Another great opportunity to connect with best practices is at the upcoming America’s Small Business Summit 2013. On April 29-May 1 in Washington D.C., NAWBO is co-hosting this event for the second consecutive year with the U.S. Chamber of Commerce and the Latino Coalition. Join us, along with more than 600 small businesses and chamber and association executives from across the county, to network and learn from experts like Barbara Corcoran, founder of The Corcoran Group and star of ABC’s reality hit Shark Tank who has invested in 31 young businesses she’s now shepherding to success; Steve Forbes, chairman and editor-in-chief of Forbes Media; and Linda Alvarado, president and CEO of Alvarado Construction Inc. Also, we’ll be advocating for pro-business policies that impact your own business success. It’s a tremendous opportunity to learn and grow, so I hope to see you there!

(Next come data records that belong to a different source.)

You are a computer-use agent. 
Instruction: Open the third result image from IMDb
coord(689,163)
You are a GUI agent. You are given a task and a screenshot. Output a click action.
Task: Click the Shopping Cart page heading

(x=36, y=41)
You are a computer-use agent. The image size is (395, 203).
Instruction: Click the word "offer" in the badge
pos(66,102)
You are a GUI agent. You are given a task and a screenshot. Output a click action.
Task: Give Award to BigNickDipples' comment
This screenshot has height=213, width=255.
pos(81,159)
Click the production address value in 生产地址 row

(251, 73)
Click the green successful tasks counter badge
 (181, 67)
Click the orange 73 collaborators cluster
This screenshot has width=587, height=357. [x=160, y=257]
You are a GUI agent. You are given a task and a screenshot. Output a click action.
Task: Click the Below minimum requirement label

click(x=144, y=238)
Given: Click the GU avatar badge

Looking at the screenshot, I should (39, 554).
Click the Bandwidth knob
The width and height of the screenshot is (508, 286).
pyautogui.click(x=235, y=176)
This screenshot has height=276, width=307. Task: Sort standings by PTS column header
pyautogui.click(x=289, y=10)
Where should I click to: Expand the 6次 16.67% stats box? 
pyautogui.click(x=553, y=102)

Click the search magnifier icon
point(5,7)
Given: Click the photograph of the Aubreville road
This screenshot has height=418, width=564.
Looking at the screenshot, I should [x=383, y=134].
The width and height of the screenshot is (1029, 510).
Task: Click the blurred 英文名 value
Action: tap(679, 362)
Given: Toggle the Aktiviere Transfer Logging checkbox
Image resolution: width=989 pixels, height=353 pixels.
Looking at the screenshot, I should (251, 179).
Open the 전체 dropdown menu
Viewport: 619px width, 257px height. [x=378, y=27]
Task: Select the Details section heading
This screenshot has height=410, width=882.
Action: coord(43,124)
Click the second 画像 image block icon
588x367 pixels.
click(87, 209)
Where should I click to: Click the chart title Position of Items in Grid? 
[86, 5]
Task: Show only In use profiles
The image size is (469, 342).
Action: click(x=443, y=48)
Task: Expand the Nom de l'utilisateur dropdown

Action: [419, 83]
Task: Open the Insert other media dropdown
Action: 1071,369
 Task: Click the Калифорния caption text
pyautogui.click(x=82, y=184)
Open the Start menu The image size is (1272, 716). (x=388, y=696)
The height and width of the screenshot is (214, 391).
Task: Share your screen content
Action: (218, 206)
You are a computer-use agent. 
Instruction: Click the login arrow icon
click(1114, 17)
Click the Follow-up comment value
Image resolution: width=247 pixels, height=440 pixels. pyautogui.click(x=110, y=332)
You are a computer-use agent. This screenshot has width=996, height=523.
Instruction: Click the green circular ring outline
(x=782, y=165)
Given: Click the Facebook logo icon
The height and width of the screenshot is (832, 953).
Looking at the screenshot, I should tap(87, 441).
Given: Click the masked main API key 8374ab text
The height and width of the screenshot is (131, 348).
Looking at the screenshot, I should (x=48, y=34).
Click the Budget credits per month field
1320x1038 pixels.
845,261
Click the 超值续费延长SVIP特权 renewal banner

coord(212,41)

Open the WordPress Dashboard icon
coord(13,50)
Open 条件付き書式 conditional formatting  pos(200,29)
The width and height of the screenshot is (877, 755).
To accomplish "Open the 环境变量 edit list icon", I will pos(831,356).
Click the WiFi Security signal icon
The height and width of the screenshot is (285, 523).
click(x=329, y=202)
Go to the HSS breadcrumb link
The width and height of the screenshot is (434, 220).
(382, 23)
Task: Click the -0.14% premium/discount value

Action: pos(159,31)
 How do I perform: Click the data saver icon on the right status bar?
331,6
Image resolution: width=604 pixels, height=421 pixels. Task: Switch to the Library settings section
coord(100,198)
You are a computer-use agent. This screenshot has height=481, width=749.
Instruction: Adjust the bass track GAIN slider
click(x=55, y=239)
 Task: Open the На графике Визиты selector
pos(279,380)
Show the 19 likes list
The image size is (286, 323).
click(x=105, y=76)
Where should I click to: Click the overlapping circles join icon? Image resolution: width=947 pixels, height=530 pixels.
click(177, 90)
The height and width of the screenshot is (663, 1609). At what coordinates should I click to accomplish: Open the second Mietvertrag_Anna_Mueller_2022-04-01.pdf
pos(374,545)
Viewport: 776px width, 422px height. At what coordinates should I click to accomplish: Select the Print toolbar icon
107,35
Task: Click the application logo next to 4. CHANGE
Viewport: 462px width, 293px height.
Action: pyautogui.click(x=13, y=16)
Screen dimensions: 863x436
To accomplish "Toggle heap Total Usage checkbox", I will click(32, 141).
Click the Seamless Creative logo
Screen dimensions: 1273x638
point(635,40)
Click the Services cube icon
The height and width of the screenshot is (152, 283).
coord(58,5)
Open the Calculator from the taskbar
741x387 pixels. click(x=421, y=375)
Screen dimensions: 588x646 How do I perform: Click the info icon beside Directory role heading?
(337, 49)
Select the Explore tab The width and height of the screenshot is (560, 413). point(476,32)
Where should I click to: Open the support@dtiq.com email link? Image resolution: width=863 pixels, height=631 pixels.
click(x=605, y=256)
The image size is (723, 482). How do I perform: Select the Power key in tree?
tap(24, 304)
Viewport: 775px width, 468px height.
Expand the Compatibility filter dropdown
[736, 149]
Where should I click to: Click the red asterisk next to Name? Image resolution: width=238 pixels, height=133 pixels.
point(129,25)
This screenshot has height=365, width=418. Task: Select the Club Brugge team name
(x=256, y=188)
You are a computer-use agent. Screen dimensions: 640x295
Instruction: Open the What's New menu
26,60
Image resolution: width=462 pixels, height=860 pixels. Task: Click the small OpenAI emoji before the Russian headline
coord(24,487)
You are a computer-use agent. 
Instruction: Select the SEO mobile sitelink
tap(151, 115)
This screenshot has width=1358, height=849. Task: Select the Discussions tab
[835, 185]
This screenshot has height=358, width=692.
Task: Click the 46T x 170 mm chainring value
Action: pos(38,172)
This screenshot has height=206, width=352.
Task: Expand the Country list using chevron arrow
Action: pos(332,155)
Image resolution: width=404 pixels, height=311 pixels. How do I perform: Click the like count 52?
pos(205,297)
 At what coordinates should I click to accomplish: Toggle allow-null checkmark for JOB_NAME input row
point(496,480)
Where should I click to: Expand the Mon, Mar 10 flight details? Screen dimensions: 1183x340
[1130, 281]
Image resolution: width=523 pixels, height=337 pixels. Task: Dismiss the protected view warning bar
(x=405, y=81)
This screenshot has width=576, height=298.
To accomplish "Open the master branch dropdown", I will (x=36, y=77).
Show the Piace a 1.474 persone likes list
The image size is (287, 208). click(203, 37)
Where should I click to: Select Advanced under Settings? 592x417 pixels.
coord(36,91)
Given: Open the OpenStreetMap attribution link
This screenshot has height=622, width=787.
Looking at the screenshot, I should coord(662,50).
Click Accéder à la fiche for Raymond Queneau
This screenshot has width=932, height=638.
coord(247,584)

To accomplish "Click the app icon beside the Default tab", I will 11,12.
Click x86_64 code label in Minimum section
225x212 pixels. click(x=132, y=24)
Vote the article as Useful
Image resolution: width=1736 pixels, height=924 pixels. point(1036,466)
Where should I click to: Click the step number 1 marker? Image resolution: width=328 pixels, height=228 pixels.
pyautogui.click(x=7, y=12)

NAWBO also has an exciting leadership development opportunity coming up for chapter leaders. On May 7th in Newport Beach, California, we are holding our second Leadership Bootcamp for 2013. One of our top priorities as an organization is providing our chapters with the support they need to lead successfully. This can be a challenge with so many chapters spread out throughout the country and new leadership taking the helm each year. This Bootcamp teaches chapter leaders how to streamline their operations, improve their finances, grow their membership and much more, plus, it keeps everyone on the pulse of the latest NAWBO news and updates. This really is a must-attend for chapter leadership.
Later this year, NAWBO’s Women’s Business Conference is headed to Miami, Florida, with an exciting new theme “The World Awaits.” From keynotes to breakout sessions to networking in between, this event is all about best practices and leadership development. It offers something for every women business owner, so mark your calendar for October 3-5 and take advantage of the $50 savings now through June 30th during Early Bird Registration.
There’s so much happening every day as a woman business owner that it’s often hard to step back, reflect and listen to others. But that’s exactly what we need to be inspired to reach higher and wider—to reach our full potential as women business owners and leaders. I hope you’ll join us for at least one of these events, and that you’ll continue to share best practices on your own and look for ways to improve as a leader.